Uxbal’s heart aches for the Chinese laborers and their deplorable living conditions, and for Ige (Diaryatou Daff), a Senegalese mother of a toddler, both of them displaced from their home by her husband’s arrest. Uxbal’s empathy extends in another, more curious direction, for he’s a middleman in another dimension as well–he’s a medium. He seems to have the ability to communicate with the dead, and grief-stricken loved ones either revile or reward his ability. The heavy burdens of this talent, along with all the other issues he’s juggling, lead him to visit his old friend and lone confessor, Bea (Ana Wagener), a woman in tune with the mysteries of life and health, and the only person who immediately knows his darkest secret: Uxbal is dying of cancer.
This diagnosis is no surprise to the audience, because the third scene of the movie–the first after the title is shown–takes place during a doctor’s examination of Uxbal. That’s not a good sign right off the bat; usually when a movie character is in a doctor’s office early in a film, they’re in a coffin by the end of it. Biutiful reminded me of another foreign-language classic, Akira Kurosawa’s 1952 film Ikiru (which begins with a shot of the lead character’s cancer-filled chest X-ray). Both films are about dying men coming to terms with their impending demises and trying to sort through the madness and leave positive legacies for their surviving kin. I was not entirely surprised to see a production company named Ikiru Films listed in Biutiful’s closing credits.

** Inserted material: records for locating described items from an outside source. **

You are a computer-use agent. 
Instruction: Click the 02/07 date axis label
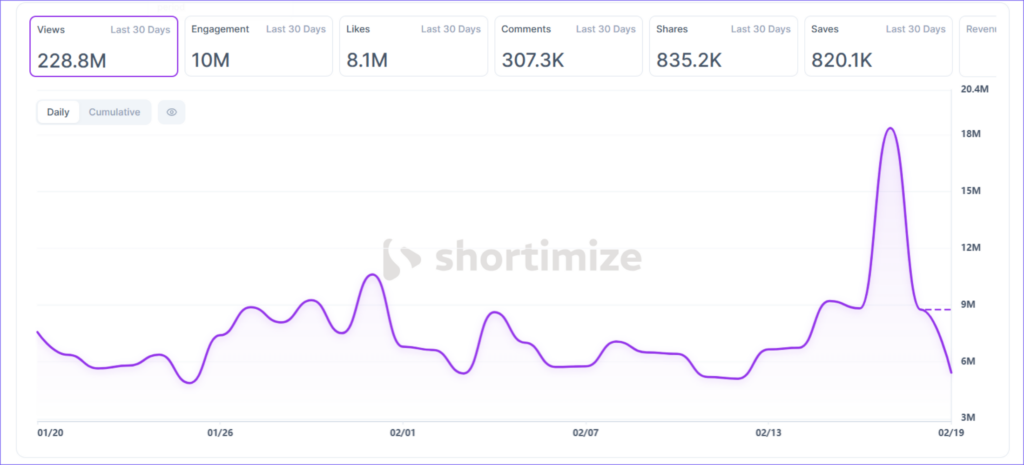(585, 434)
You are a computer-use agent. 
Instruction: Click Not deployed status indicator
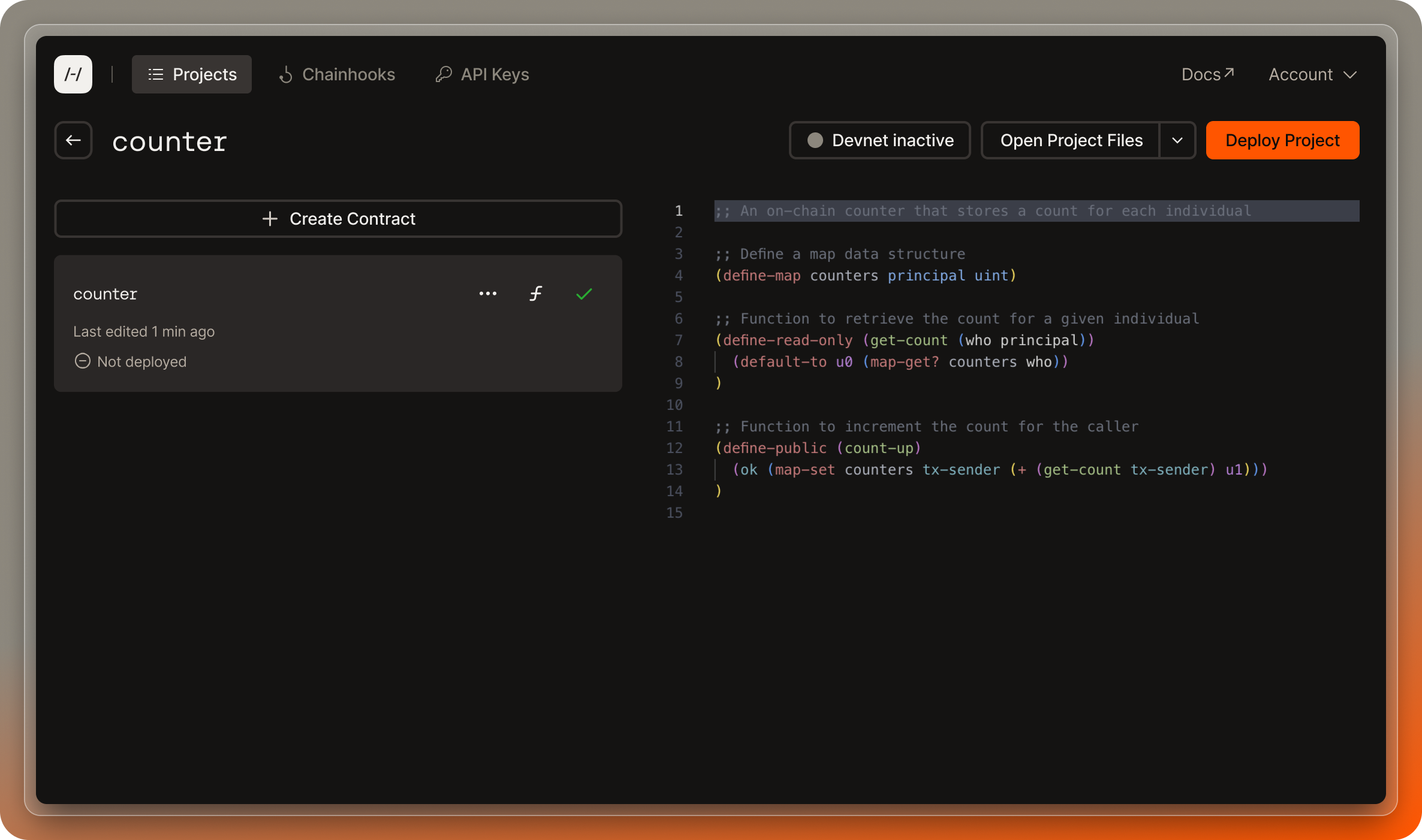click(130, 361)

And as for those two pre-title scenes, don’t be a latecomer and miss them; they are soft and curious scenes, but they’re impactful for the audience upon later reflection. Plus, it’s very interesting to hear a film begin with whispered dialogue. Iñárritu makes many interesting directorial choices such as this, as in all his films to date. Eschewing English dialogue after his two previous successes, 21 Grams and Babel, Iñárritu retains the multilingualism that made Babel so intriguing, with the English subtitles of Biutiful color-coded to differentiate Chinese, Senegalese, and Spanish. He also employs some clever foreshadowing, with certain images presented early in the film reflected and paid off in the latter stages.
But as you’ve likely surmised already, Biutiful is not a feel-good movie, not by a long shot. It’s unrelentingly sad, wince-inducing at times. A couple of moments are heartbreakingly shocking. Javier Bardem’s heavy-lidded visage doesn’t improve the mood any, either. To be honest, I expected more from Bardem’s performance given all the advance hype, and although I still consider him to be a fine actor, the script and direction confine him to a much more restrained portrayal than anticipated. I kept waiting for him to say or do something memorable enough to justify his Best Actor Oscar nomination, but I just didn’t see it. There doesn’t seem to be enough of an emotional catharsis for his character and the story.

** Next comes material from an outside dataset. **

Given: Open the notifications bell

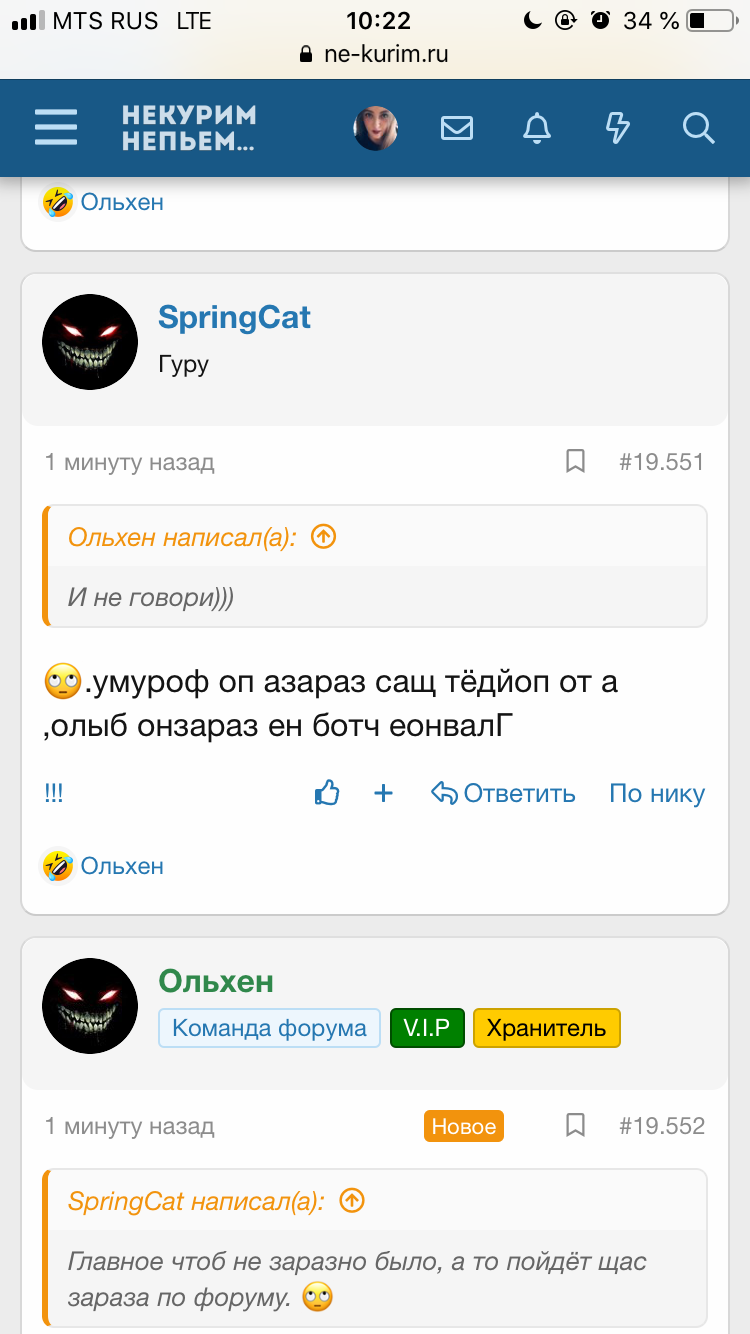Looking at the screenshot, I should 537,128.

Maybe parents and those examining questions of mortality and philosophy will connect more strongly with Uxbal and his troubles. There’s little doubt the film will generate intellectual discussions of mortality, the afterlife, and personal responsibility. And I must offer a modicum of praise to Iñárritu and his production collaborators for their craftsmanship on this truly thought-provoking film. But for a movie about a Christ-like individual with a big heart for those suffering around him, Biutiful doesn’t wrench our hearts; like the artificial light box Marambra uses to calm her moods, the movie screen becomes a large “light box” for the audience, numbing our emotions temporarily.